**EXTRACT PROVIDED:**
++++++

On June 30, 2009, Kennedy was invited to join the Academy of Motion Picture Arts and Sciences. Kennedy directed The Fence (La Barda), which premiered at the opening night of The Sundance Film Festival 2010. The film made its debut on HBO on September 16, 2010. Favorably received, it details the woeful inadequacies of the border fence between the United States and Mexico, which has increased migrants' deaths, but does not deter illegal immigration. In 2011, she produced and directed Ethel, which was a documentary about her mother. The movie premiered at the 2012 Sundance Film Festival and aired on HBO on October 18, 2012. Reviews portrayed the documentary as a moving tribute, but criticized its lack of depth. Kennedy conducted interviews with her siblings over five days at the Kennedy family compound in Hyannis Port. For the finished film, she went through "some 100 hours" of archive footage, photos and home videos.

Last Days in Vietnam was directed by Kennedy and co-produced with Keven McAlester; the documentary film debuted at the Sundance Film Festival in January 2014. During production of the film, she spoke with U.S. military and Vietnam nationals now in the U.S. and said the most exciting part of the film to her was "telling the untold stories about Americans and Vietnamese who were on the ground, who went against U.S. policy and risked their lives to save Vietnamese". Kennedy was reported to have signed with production company Nonfiction Unlimited in May 2014. In September 2014, Last Days in Vietnam opened at the Nuart Theater in Los Angeles. Kennedy had difficulty getting some of the people featured in her film to get involved. Out of them, she believed Henry Kissinger had the most reluctance to the project. On their reluctance, Kennedy stated: "I think a lot of those folks suffered post-traumatic stress from that moment. When I asked them to relive it, it really took a toll. Many of the people told me it took them a week to recover from the interviews. I've gotten tons of emails from people in Vietnam who can't see the film because it's too traumatic for them." Last Days in Vietnam was nominated as Best Documentary Feature for the 87th Academy Awards.

++++++

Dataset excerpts
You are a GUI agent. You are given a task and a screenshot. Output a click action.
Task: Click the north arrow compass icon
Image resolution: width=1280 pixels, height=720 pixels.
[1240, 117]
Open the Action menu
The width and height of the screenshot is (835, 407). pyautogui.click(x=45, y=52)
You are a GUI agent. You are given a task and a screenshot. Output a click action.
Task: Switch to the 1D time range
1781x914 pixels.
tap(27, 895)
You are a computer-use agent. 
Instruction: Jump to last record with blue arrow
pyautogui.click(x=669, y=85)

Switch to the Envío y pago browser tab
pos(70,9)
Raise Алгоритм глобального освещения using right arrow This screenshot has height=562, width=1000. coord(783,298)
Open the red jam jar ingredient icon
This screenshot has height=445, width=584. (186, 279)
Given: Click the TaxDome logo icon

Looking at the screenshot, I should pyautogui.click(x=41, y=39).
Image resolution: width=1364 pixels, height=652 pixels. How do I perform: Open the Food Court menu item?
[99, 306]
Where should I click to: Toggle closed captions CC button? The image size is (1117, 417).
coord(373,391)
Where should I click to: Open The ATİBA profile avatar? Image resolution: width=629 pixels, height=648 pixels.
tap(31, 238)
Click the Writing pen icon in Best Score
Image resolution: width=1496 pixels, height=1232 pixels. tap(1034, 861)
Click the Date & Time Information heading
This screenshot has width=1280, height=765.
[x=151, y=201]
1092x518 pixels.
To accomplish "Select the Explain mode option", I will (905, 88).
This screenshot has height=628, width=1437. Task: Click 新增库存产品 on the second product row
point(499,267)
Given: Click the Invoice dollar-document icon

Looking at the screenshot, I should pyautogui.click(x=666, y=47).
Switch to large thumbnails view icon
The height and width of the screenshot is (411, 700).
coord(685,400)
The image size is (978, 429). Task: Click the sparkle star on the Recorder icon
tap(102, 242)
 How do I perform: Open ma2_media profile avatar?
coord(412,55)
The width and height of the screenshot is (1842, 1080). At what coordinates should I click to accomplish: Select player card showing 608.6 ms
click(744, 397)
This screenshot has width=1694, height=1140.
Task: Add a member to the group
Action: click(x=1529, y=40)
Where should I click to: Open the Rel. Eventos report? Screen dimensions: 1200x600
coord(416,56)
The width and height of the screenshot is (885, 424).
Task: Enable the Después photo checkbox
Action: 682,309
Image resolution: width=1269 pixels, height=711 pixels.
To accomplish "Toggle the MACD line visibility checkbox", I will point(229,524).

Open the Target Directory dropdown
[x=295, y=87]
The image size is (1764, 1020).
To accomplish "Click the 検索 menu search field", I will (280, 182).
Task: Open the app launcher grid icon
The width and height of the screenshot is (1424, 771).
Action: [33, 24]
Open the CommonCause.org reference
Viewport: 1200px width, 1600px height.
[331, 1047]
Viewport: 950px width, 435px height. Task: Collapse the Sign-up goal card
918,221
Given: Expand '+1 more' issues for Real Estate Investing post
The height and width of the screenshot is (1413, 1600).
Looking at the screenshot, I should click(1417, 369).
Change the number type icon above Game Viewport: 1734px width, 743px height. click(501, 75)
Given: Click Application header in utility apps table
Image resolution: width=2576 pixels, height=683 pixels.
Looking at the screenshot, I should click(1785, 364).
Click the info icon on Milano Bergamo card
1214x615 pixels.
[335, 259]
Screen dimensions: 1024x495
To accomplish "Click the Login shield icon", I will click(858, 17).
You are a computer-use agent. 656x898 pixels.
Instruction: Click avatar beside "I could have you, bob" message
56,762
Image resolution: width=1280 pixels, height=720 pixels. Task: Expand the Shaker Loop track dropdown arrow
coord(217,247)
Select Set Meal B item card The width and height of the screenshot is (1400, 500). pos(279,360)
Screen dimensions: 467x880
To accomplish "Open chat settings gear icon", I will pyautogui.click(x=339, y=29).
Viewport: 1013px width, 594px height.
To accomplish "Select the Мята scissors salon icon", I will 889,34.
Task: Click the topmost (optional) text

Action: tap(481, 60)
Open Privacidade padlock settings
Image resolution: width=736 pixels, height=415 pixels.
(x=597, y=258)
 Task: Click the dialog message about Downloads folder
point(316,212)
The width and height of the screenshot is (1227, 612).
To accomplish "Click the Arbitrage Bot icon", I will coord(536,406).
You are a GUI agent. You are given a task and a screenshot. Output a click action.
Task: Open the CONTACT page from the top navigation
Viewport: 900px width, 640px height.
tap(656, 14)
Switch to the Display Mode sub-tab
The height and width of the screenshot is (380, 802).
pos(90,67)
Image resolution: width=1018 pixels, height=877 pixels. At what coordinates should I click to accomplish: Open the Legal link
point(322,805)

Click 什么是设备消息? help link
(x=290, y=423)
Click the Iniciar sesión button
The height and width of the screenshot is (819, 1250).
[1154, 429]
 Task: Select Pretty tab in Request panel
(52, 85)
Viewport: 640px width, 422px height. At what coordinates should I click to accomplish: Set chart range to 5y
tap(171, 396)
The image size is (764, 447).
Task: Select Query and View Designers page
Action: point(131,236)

++++++

**WORK TO COMPLETE:**
A: Please list every film that the passage about Kennedy's documentaries says she directed.
B: Carry on the passage about Kennedy's documentaries from the point where it stops.

**ANSWERS TO THIS EXERCISE:**
A: The Fence (La Barda), Ethel, Last Days in Vietnam

B:
In 2024, Kennedy directed and produced The Synanon Fix a documentary series revolving around Synanon for HBO. In early 2024, Film Training Manitoba based in Winnipeg, Canada announced Kennedy as the distinguished speaker for the Manitoba Film Master Series which took place at the Manitoba Institute of Trades and Technology (MITT). The Film Master Series included a session with Kennedy instructing specifically for women, non-binary, and Trans participants. In 2025, Kennedy directed and produced The Trial of Alec Baldwin which had its world premiere at DOC NYC in November 2025, revolving around Alec Baldwin and the Rust shooting incident.

==Activism and politics==
Kennedy advocates for several social activism organizations and sits on the board of numerous non-profit organizations. In March 2010, Kennedy gave a presentation at The Ritz-Carlton, where she spoke on the effects of alcohol and drug abuse and concluded that addiction and domestic violence "are intricately connected." She also voiced her support of treatment options, calling them "more important than the criminal justice approach". Executive director and CEO of Comprehensive Alcoholism Rehabilitation Programs Robert Bozzone agreed with her opinion and added, "If you listen to Rory, treatment is more effective than incarceration." Referring to the shooting of Michael Brown, Kennedy believed the reason it garnered national media attention "is that it's a touch point that indicates a larger social challenge that we all need to mull over and try to grapple with in a thoughtful and considerate way, and I think it has to do both with race and class."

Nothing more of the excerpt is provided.